Copy the items word for word, from the first line down to and including the line that contains "tap(11, 13)".

┌─ RECORDS FOR THE TASK

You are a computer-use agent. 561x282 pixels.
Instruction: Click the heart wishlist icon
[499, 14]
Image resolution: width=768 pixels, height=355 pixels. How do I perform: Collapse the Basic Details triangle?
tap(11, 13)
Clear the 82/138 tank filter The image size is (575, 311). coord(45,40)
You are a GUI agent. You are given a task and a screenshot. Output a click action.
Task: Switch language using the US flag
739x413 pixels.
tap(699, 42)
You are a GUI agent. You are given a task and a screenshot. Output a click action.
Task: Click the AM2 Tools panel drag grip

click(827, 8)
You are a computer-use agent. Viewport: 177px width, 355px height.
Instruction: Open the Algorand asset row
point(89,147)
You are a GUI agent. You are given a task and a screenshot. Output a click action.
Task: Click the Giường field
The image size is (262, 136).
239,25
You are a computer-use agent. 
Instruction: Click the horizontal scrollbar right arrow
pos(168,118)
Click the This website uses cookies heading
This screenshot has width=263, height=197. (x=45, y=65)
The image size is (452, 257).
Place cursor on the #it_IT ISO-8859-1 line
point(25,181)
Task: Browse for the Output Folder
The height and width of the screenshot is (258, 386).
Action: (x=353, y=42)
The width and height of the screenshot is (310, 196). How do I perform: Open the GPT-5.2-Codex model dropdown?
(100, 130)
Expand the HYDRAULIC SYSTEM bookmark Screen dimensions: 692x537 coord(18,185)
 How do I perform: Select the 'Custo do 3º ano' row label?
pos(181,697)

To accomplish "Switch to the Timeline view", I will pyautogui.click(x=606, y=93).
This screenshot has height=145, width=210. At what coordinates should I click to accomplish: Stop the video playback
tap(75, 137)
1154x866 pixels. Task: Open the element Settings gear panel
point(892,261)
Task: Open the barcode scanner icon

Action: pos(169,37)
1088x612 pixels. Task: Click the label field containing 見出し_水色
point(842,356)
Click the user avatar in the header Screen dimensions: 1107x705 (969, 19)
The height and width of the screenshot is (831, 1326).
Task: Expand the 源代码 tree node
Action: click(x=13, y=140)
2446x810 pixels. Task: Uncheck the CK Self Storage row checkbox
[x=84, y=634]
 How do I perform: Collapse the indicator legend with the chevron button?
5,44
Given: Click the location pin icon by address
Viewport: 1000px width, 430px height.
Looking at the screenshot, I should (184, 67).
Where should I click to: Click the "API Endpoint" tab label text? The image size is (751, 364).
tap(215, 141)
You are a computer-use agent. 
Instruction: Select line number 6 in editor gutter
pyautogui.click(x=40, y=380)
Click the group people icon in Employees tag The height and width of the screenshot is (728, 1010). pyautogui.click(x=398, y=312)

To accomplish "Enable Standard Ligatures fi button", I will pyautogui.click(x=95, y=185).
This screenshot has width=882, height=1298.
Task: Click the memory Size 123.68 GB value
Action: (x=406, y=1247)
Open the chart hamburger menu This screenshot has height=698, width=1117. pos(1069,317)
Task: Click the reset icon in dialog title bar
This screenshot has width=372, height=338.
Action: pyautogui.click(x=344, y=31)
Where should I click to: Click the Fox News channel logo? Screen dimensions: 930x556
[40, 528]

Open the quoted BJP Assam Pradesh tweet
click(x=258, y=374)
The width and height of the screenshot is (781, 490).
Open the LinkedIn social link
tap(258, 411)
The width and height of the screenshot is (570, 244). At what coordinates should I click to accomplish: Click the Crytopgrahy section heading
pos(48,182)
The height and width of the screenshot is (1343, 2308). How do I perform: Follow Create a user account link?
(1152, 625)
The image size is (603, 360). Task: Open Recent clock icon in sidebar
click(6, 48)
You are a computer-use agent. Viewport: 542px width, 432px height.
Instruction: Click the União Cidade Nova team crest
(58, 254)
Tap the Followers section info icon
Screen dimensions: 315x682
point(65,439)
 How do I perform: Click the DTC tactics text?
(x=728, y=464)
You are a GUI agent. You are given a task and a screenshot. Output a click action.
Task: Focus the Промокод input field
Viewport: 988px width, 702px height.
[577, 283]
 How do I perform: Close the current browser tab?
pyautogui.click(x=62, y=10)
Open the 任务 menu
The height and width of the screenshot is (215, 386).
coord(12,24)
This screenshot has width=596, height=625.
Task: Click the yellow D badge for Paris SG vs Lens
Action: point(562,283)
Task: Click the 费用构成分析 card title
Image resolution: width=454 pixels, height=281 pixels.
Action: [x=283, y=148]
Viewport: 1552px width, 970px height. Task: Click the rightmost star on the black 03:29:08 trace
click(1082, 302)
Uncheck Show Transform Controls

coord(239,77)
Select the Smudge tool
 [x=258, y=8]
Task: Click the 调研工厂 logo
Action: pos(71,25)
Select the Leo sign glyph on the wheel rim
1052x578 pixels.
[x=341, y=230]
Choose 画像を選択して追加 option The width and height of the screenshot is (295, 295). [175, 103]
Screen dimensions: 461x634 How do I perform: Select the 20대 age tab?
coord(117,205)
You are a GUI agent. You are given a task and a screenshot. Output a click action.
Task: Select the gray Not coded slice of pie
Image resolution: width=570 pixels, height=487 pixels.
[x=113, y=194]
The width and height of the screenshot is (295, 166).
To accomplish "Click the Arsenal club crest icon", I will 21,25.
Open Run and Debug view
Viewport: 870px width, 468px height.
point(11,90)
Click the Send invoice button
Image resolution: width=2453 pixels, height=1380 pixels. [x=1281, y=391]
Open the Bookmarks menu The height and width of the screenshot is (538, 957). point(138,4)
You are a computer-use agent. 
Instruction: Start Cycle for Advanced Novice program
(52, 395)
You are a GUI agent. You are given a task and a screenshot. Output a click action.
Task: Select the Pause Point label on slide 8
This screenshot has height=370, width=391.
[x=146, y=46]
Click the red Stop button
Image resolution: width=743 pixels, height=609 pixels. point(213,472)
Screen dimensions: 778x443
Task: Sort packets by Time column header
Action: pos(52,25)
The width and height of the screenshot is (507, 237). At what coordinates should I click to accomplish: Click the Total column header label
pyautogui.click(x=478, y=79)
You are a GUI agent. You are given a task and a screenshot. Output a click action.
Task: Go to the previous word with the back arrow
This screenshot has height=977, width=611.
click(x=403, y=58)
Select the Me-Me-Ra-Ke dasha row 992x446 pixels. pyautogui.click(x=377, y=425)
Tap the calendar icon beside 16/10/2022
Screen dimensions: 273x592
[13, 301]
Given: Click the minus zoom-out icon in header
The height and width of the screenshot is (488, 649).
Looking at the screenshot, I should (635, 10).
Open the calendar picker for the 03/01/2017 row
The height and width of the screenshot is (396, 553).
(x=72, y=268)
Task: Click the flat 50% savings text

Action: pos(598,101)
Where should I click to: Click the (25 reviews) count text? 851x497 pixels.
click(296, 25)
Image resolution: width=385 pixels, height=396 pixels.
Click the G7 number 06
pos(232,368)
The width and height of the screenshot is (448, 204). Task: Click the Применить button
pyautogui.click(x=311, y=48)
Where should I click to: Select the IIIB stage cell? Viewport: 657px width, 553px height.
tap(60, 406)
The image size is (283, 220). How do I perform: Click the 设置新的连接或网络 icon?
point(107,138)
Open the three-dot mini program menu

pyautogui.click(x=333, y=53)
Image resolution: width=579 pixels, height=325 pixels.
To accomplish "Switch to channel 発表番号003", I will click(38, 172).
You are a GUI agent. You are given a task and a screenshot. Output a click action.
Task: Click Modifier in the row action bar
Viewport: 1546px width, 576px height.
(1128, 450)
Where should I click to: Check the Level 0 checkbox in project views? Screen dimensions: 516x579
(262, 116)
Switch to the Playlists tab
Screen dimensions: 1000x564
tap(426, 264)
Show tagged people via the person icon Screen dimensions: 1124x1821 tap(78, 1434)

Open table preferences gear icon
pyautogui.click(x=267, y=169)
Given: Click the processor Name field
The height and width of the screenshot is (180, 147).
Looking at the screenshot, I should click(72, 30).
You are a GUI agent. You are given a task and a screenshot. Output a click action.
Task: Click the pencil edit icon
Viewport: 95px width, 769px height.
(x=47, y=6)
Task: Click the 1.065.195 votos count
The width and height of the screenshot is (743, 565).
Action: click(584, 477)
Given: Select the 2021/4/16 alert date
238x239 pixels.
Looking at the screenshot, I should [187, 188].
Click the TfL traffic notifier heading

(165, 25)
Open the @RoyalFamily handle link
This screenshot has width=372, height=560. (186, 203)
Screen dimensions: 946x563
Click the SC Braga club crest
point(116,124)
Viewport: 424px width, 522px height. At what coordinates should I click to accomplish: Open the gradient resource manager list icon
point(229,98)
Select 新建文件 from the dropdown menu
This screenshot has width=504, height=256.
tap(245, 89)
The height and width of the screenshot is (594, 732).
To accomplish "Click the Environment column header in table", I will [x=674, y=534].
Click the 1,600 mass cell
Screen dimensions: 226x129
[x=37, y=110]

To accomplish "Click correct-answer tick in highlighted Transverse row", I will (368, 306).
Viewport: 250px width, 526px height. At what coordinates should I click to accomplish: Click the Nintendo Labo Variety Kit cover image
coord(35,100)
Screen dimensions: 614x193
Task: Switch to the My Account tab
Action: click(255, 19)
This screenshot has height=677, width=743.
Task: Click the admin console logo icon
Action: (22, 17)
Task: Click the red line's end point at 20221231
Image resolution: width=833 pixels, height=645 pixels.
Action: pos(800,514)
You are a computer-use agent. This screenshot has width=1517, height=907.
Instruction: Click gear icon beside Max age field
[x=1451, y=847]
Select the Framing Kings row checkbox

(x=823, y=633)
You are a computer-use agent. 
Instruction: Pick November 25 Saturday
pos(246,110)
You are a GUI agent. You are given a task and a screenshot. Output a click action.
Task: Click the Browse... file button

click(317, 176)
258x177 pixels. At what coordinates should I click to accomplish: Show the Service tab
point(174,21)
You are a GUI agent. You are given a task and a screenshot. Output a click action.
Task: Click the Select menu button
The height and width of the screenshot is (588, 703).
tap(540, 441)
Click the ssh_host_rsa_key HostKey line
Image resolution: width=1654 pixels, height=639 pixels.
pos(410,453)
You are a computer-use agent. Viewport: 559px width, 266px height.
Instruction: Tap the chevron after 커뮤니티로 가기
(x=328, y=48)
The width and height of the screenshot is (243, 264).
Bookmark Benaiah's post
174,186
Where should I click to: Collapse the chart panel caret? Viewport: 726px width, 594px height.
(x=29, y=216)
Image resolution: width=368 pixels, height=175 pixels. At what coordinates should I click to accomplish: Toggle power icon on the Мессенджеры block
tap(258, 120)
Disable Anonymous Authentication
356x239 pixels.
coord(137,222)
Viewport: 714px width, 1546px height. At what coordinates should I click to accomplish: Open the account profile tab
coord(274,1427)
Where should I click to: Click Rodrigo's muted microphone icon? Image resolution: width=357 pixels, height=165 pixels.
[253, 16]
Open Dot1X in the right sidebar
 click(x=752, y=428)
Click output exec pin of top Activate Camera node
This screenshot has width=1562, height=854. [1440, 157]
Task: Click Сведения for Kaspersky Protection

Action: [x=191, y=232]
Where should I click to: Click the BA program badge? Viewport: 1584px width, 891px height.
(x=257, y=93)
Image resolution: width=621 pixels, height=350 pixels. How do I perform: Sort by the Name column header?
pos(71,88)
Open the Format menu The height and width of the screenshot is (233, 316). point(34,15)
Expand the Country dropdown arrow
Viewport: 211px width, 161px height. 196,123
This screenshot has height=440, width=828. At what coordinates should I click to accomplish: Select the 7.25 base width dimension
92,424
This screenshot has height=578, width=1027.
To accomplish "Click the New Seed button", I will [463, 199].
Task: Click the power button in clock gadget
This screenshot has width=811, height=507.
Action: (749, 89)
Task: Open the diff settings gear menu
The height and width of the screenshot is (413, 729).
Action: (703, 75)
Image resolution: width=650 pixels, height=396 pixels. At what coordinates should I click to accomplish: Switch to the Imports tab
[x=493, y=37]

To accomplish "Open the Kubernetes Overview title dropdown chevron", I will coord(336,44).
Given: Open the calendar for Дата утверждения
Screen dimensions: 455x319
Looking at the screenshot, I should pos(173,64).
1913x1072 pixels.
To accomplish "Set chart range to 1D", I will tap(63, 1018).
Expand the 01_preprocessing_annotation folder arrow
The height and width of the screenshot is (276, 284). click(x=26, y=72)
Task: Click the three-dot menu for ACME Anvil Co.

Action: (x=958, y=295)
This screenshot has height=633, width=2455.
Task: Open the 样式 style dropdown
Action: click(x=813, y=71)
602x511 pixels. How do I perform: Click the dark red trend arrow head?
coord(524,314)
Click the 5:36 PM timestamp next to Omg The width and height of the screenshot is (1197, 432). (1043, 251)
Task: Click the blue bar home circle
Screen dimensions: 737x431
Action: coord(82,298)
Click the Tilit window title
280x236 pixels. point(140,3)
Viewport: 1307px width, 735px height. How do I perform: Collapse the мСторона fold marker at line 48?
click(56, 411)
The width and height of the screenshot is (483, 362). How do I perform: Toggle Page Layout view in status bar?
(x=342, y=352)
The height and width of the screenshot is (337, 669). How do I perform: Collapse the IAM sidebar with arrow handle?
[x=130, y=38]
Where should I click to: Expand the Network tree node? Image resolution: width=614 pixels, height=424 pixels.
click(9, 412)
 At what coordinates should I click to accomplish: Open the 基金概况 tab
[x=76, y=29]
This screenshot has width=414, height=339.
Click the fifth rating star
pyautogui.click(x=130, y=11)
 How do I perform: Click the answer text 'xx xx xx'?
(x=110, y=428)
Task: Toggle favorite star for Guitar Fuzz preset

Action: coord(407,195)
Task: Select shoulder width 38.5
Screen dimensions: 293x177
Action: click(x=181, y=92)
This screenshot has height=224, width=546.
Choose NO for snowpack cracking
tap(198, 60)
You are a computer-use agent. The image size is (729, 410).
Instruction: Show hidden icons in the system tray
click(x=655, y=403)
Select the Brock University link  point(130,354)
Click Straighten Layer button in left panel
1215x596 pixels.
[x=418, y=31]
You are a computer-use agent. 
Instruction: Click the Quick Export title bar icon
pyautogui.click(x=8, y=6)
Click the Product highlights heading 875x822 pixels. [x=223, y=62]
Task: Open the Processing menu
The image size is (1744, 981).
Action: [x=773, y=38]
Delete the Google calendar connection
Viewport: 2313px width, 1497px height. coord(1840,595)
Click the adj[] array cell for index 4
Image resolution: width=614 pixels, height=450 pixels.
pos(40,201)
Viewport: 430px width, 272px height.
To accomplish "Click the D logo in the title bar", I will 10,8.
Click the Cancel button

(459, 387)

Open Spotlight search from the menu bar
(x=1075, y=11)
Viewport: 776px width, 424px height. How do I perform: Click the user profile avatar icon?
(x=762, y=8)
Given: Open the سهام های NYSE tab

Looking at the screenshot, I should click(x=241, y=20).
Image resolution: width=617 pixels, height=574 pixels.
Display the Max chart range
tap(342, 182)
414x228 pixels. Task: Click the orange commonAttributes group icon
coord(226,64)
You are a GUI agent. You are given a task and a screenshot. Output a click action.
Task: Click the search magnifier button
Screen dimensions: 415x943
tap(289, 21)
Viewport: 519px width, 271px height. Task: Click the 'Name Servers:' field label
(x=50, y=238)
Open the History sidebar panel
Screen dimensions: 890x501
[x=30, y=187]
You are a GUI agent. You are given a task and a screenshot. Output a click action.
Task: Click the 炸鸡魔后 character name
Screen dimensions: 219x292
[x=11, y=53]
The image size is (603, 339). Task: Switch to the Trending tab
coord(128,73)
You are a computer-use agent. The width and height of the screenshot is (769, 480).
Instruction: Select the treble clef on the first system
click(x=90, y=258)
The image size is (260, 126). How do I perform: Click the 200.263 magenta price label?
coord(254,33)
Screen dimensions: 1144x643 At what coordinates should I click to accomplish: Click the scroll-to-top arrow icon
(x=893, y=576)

└─

[WRITTEN ANSWER]
You are a computer-use agent. 561x282 pixels.
Instruction: Click the heart wishlist icon
[499, 14]
Image resolution: width=768 pixels, height=355 pixels. How do I perform: Collapse the Basic Details triangle?
tap(11, 13)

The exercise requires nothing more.